When I got old enough to play away from the house I mighty soon knew that Slim Finnegan was the feller that would sneak up on us little kids when we were playing marbles and grab up our marbles and steal them and, if we said anything, twist our arms behind us until we yelled. He was the one that would sit in the long grass out in the field when we played ball and, if the ball came near him, grab it up and put it in his pocket and laugh at us. He was the one that, if he came on us when we were fishing, would throw our worm can in the Slough and take the fish we had caught, and then swear at us. He was a sneak and a thief and a tough, and his father was a tough and a drunkard; and it wasn't safe to send your washing to Mrs. Finnegan because sometimes she got drunk and didn't do it for a week, and sometimes it didn't all come back.
Well, Swatty said that Slim Finnegan wouldn't stab him, because he was anti-prohibition and Slim was too; so Bony thought maybe he'd better turn anti-prohibition, and he did. And I hoped Slim knew I had turned, but I was afraid he didn't.

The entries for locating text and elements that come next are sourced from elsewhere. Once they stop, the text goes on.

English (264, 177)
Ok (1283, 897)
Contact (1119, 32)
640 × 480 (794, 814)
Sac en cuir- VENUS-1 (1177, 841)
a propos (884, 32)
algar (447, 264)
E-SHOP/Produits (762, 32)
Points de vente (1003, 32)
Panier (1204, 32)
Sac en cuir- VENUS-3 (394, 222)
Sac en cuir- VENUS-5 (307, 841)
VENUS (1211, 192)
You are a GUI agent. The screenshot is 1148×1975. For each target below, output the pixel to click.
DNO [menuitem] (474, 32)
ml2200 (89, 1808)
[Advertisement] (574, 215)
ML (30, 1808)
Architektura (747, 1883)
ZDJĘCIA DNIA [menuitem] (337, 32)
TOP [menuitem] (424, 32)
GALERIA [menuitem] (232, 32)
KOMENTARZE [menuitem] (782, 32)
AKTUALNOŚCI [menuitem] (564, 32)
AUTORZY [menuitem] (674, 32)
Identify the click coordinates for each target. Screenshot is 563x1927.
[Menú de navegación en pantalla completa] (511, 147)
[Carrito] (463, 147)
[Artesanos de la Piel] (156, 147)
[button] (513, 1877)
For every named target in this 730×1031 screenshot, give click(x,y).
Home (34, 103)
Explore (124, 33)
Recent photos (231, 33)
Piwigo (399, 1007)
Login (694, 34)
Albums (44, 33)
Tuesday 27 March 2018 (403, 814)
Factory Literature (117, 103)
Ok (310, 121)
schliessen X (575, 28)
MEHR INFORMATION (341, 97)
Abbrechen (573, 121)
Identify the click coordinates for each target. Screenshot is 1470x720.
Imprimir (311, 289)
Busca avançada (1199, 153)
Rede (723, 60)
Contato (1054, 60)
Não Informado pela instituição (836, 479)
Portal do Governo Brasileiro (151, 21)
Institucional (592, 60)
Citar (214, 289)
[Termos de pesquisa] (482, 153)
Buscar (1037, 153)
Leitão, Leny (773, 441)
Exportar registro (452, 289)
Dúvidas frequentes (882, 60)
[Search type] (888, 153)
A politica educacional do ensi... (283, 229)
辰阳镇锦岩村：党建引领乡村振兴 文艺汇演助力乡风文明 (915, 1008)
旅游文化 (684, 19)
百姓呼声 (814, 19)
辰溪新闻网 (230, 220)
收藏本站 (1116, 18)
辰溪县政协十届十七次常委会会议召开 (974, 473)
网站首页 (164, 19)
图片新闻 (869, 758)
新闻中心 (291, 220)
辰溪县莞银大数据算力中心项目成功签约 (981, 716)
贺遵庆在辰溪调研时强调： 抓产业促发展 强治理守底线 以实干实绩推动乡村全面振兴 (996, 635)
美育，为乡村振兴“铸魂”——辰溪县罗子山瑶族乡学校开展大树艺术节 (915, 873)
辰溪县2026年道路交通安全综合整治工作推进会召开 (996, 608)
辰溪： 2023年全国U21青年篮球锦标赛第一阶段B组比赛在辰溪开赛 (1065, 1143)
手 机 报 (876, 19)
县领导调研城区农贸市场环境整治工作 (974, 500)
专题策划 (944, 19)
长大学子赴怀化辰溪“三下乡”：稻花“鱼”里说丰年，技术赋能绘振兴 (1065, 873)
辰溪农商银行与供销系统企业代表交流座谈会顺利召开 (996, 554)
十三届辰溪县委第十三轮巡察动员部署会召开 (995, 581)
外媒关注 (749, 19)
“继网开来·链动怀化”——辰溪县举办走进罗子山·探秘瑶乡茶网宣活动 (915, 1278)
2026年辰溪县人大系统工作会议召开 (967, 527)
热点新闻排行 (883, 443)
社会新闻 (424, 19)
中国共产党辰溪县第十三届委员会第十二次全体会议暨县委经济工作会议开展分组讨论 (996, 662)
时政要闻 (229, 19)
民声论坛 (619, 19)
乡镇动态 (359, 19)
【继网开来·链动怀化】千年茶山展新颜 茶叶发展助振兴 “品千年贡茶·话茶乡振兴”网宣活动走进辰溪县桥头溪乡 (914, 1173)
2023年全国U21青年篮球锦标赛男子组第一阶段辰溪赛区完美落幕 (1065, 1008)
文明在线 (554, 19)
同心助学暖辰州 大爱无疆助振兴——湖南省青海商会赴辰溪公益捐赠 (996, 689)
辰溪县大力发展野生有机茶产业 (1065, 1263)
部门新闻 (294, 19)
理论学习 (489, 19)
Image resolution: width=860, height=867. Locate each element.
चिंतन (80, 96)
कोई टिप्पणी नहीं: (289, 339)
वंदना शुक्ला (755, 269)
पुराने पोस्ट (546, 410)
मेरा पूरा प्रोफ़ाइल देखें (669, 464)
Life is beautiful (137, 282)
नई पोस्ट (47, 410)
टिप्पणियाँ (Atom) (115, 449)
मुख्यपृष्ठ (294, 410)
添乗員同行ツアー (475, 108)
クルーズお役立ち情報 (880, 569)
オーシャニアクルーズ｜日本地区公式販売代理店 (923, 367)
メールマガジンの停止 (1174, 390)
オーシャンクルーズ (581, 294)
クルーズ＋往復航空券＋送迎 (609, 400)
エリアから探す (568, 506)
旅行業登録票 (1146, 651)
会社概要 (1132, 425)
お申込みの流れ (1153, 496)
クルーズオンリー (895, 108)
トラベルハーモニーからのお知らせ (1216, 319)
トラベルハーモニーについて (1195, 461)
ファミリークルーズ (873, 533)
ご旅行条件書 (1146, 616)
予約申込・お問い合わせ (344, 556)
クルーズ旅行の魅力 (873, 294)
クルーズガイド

Well, one day that spring—but pretty late—me and Swatty and Bony went down to the levee and hired a skiff from Higgins like we always did; and we rowed across the Mississippi to the Illinois shore above the old ferry landing. I guess maybe we were after turtle eggs; so when we saw the shore was all mud Swatty said:
“Let's row up to the head of the Slough and row down the Slough.”
“What for?” I asked him.
“Oh, just for cod!” he says. So we did.
We rowed up to the place where the Slough branches off from the river, and there was a good deal of water in the Slough yet, so we rowed down the Slough until we came almost to the ferry road, and then we thought we would stop and get some grapevine driftwood to smoke, and we did. We rowed to the shore of the Slough and got out and found plenty of driftwood where it had lodged against the bushes and tree roots, and we lit up and smoked and sat awhile just doing that.
Then Swatty said: “Come on! Let's go over to that sand by the powder house and see if there are any turtle eggs there yet.”